El once titular más veterano en la historia del Mundial, con una edad media de 32,52 años, fue el que alineó el técnico Amir Ghalenoei para el partido entre Irán y Bélgica este domingo en el SoFi Stadium de Los Ángeles, correspondiente a la segunda fecha del Grupo G del Mundial 2026. El duelo terminó 0-0, pero el resultado quedó opacado por un dato estadístico que le arrebató a Alemania un registro que sostuvo durante 28 años.
El equipo que Ghalenoei envió al campo en el SoFi Stadium estuvo conformado por el portero Alireza Beiranvand (33 años) y el delantero Mehdi Taremi (33), junto a los tres jugadores de mayor edad del plantel: Ehsan Haji Safi (36), Ramin Rezaeian (36) y Shoja Khalilzadeh (37).
La suma de esas edades explica por sí sola el promedio que pulverizó la marca histórica.
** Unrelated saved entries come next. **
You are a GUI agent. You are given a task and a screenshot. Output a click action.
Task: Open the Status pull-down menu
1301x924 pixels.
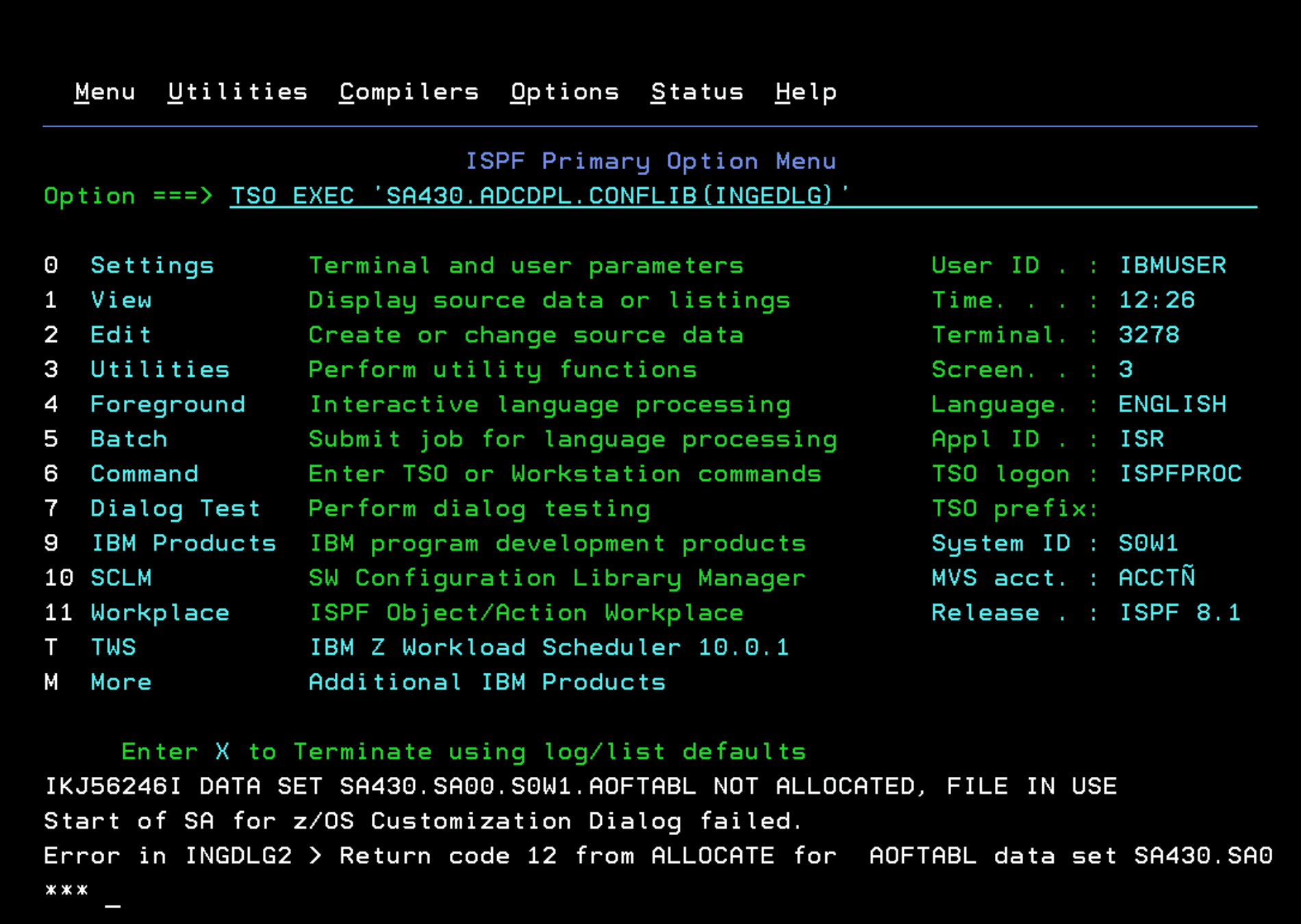[696, 92]
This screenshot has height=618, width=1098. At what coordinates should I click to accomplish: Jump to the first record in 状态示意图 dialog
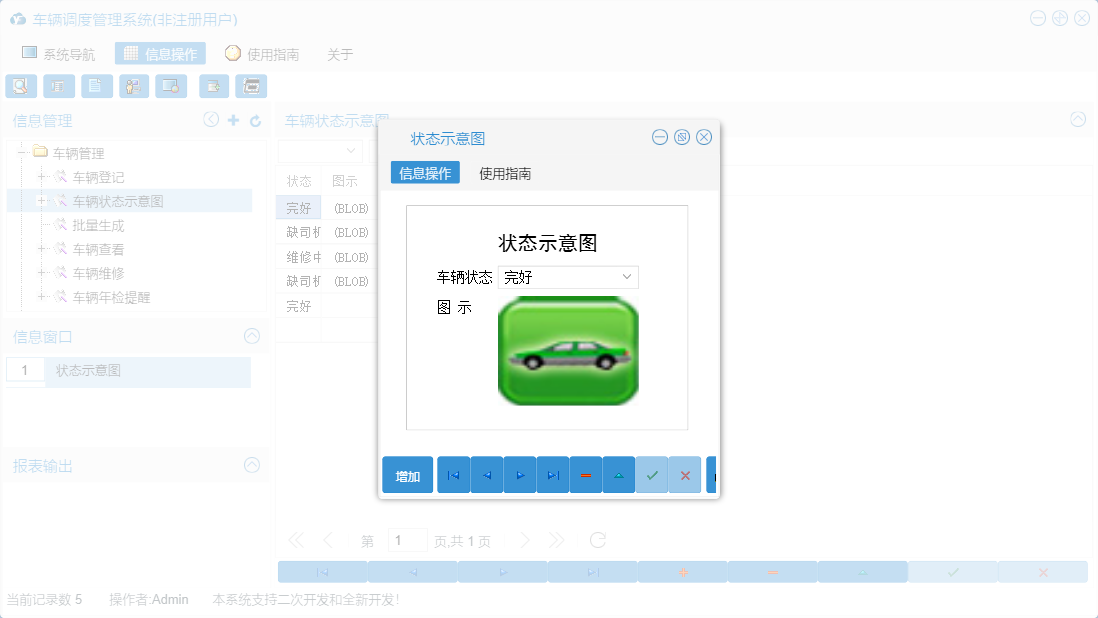click(x=453, y=474)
El once iraní alcanzó los 32,52 años de media, cifra que no tiene precedente en los casi 100 años de historia del torneo.
Para Irán, la historia de este domingo fue diferente en el primer tiempo. El Team Melli plantó cara a los Diablos Rojos belgas, resistió la presión y hasta estuvo cerca del gol en el minuto 24, cuando Taremi anotó tras una variación de falta, pero el VAR anuló el tanto por posición adelantada. Tres minutos después, el árbitro confirmó la anulación y el marcador se mantuvo en cero.
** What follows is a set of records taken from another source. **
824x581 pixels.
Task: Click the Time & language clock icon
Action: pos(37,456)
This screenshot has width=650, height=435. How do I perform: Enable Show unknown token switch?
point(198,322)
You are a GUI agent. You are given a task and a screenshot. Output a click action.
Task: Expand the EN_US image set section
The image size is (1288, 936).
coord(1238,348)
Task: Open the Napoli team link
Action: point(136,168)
Bélgica, dirigida por Rudi Garcia, acumuló 15 remates a lo largo del partido, cinco de ellos entre los tres palos, sin lograr perforar la valla iraní. El portero Beiranvand, pese al choque que sufrió en el minuto 5 con Romelu Lukaku y que requirió atención médica, se mantuvo en el campo y fue figura. Thibaut Courtois, del lado belga, también respondió con una atajada ante Hossein Kanaani en el minuto 15, cuando el iraní remató de media vuelta con fuerza
El partido se complicó aún más para Bélgica en el minuto 66, cuando el árbitro argentino Darío Herrera expulsó al defensor Nathan Ngoy con tarjeta roja por una falta sobre Taremi cuando era el último hombre. Con diez jugadores, el equipo europeo no pudo romper el cerrojo iraní pese a los ingresos de Dodi Lukébakio y Timothy Castagne, entre otros cambios.
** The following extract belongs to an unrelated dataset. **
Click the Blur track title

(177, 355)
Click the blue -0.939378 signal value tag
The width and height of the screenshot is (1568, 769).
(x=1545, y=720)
Kevin De Bruyne, baja de la cancha en el minuto 86 para dar paso a Matias Fernandez-Pardo, tampoco encontró el camino al gol. El 0-0 final dejó a ambas selecciones con los mismos puntos en la tabla del Grupo G: Irán con 2 unidades en dos partidos, Bélgica con 2 en igual cantidad de juegos, Nueva Zelanda con 1 en uno y Egipto con 1 en uno.
El contexto en que Irán llegó al partido también tuvo su cuota de tensión. Antes del encuentro, el técnico Ghalenoei había señalado ante la prensa las dificultades logísticas que enfrenta su equipo por el conflicto entre Irán y Estados Unidos: “Es muy importante para nosotros disponer de tiempo para la recuperación, pero nos piden que subamos a un avión y volvamos a nuestro campamento en Tijuana, y eso realmente nos preocupa”, declaró el entrenador iraní.
Courtois, por su parte, alcanzó en este encuentro su decimoséptima aparición en una Copa del Mundo, con lo que igualó el récord de Enzo Scifo como el jugador con más presencias mundialistas en la historia de la selección belga.